Tal vez no había acumulado suficiente experiencia crítica, pero no tengo registro de una clase política peor que la actual. Mucho menos si la comparo con quienes encabezaron los tres grandes momentos de nuestra historia, tan traídos y llevados por el gobierno de turno: los insurgentes que sembraron la Independencia, la generación de La Reforma o los grandes caudillos de la Revolución Mexicana, hasta Lázaro Cárdenas. Tampoco consigo equiparar la altura de los actuales con la de quienes forjaron la transición a la democracia: los Reyes Heroles, González Pedrero, Cuauhtémoc Cárdenas, Castillo Peraza, Heberto Castillo, Muñoz Ledo, entre muchos otros que superan con creces a quienes hoy encarnan la política nacional.
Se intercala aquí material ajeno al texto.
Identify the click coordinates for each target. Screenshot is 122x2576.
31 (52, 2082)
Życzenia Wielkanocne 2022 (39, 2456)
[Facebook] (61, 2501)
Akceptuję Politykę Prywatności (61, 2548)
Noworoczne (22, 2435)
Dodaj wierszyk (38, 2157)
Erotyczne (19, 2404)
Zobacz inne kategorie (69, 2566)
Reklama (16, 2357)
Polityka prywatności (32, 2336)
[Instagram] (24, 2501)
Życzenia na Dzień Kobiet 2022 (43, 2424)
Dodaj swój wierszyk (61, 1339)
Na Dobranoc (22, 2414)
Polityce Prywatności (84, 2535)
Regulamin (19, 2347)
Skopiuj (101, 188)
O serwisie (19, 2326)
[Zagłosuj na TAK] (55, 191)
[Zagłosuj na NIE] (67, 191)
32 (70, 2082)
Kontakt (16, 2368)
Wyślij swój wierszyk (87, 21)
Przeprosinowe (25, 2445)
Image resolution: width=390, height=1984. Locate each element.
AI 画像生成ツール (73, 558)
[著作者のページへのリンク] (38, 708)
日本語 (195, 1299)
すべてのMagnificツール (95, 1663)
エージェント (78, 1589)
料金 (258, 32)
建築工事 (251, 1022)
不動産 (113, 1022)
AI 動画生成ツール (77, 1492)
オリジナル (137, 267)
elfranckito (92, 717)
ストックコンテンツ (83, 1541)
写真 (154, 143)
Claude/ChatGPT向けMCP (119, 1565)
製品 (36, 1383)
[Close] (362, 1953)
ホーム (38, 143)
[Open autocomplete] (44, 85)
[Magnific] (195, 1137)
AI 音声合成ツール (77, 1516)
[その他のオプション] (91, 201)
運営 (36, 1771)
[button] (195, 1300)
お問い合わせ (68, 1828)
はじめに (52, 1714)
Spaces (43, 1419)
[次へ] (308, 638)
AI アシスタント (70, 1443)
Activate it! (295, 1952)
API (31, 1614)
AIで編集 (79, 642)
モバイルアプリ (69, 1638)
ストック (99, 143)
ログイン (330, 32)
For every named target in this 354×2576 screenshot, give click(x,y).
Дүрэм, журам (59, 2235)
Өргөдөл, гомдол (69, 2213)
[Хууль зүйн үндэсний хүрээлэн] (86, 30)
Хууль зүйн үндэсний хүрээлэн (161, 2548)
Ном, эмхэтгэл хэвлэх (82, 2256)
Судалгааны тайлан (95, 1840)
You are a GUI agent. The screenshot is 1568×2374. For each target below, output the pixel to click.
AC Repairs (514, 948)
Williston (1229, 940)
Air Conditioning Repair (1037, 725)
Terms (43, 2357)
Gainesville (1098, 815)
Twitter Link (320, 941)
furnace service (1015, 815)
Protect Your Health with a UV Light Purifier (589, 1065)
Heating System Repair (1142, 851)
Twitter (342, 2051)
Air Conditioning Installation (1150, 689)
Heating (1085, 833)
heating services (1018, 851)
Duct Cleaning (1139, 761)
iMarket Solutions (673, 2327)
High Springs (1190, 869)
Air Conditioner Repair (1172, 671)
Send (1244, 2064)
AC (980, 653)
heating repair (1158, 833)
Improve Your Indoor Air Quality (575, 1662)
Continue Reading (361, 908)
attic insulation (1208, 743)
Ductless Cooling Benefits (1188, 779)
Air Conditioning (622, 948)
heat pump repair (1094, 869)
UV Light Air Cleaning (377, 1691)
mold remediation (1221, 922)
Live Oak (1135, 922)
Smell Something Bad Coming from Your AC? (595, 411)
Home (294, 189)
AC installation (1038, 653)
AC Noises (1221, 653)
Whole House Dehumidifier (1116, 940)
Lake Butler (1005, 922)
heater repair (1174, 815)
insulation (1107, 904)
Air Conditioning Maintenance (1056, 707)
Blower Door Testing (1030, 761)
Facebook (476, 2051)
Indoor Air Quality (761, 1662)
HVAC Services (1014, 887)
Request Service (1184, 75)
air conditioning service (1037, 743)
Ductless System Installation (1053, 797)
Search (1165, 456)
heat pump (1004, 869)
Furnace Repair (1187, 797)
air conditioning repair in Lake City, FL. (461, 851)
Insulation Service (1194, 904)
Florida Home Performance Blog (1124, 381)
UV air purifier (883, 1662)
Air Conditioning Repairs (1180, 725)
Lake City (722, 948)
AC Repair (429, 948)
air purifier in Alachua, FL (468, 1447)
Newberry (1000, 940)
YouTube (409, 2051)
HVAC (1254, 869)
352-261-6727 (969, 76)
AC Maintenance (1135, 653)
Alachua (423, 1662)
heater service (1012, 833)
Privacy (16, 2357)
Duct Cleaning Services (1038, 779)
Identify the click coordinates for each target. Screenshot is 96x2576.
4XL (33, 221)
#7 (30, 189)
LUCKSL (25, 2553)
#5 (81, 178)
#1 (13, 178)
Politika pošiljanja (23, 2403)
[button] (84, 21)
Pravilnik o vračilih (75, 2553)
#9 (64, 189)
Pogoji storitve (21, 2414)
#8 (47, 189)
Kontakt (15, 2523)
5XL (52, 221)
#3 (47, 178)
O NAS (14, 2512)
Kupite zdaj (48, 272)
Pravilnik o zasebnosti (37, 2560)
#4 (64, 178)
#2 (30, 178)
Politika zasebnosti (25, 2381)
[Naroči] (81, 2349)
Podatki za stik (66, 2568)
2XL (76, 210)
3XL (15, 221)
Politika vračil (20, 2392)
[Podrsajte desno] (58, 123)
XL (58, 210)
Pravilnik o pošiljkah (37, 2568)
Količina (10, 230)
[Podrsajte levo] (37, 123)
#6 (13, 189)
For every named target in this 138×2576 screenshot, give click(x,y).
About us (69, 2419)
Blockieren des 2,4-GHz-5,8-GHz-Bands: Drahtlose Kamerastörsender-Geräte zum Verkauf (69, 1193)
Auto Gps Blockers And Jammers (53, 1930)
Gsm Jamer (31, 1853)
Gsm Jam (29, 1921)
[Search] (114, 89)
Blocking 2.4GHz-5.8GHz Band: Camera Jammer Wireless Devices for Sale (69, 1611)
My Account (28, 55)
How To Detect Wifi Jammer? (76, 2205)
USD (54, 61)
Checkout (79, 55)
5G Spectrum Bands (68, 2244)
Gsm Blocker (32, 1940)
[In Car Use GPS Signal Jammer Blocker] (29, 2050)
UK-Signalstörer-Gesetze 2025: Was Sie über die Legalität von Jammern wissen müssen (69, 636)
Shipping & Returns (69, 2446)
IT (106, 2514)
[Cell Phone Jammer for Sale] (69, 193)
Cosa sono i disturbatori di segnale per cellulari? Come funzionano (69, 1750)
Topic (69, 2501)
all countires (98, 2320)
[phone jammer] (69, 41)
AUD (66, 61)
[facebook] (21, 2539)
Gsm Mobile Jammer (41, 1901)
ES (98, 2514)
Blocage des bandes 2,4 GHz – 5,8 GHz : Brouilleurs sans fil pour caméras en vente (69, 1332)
No me engaño: aquellos no eran arcángeles ni hermanitas de la caridad. Tenían tanta ambición de poder como todos los políticos de la historia y, en varios casos, carecían de escrúpulos en su vida privada y les gustaban mucho los privilegios. Tampoco meto en el mismo saco a todas y todos los integrantes de aquellas cohortes: entre los grandes había muchos pequeños, arribistas y corruptos que les rodeaban como rémoras. Pero era poco frecuente que estos últimos alcanzaran las posiciones más altas. Y en el conjunto, las distintas generaciones de nuestra clase política se lustraban con personajes admirables por su cultura, sus convicciones, su coherencia ideológica, su altura de miras y su compromiso sincero con las mejores causas de México. ¿Qué nombres pueden ponerse hoy a esa misma altura?
Anticipo la respuesta automática de muchos: ¡López Obrador! —me dirán— cuyas estatuas ya comienzan a fundirse en el bronce. Coincido en que este último habrá hecho historia, pero a estas alturas solamente sus fanáticos (que tiemblan de emoción, pero ignoran la información) seguirán afirmando que tuvo un gobierno admirable. El presidente actual ha sido grande por otras razones: por su indisputable capacidad de comunicación política y por su audacia para sacar provecho personal de un periodo decadente en la vida pública mexicana. El tamaño de López Obrador no puede medirse sino por la pequeñez de sus adversarios y sus triunfos no pueden evaluarse sino por los fracasos de sus contrincantes. En ambos casos, la mirada no alcanza más allá de dos metros.
Por eso las encuestas nos reiteran, una y otra vez, la misma tesis: el presidente gobierna mal en todos los planos, pero aún así es mejor que los otros. Nadie acierta a decirnos cuál es el destino al que nos quiere llevar, pero sí sabemos que nos ha propuesto destruir lo que había. Y eso que había, quiere volver por sus fueros, repartiéndose de antemano —por escrito y firmado— puestos y presupuestos como si fueran suyos y reclamándose luego el incumplimiento de sus contratos sobre el usufructo de lo público, sin ningún recato. Líderes de partidos de oposición que actúan como capitanes de empresas privadas, calculando las inversiones que deben hacer y diseñando estrategias mercadotécnicas para incrementar sus ganancias, que dependen de bloquear el mercado a la competencia. ¿Hay en ellos alguna idea de país? ¿Alguna ideología digna de ser revisada? No. Solo hay resentimiento, ambición y codicia política. Puro humo.
En la acera de enfrente no son mejores, ni remotamente. Más allá del lider que actúa como un Papa entre los cardenales y los obispos de su iglesia particular, tampoco hay nada que rescatar: todos repiten las mismas frases y los mismos lugares comunes, en busca de su parcela de poder propio. Si alguno intenta brillar con luz propia, los demás le cortan los cables y lo hacen pedazos, porque el único lazo que los aúna es la obediencia al arbitraje y la autoridad que ejerce el titular del Ejecutivo.
Esto es lo que hay para el 2024. Pobre México.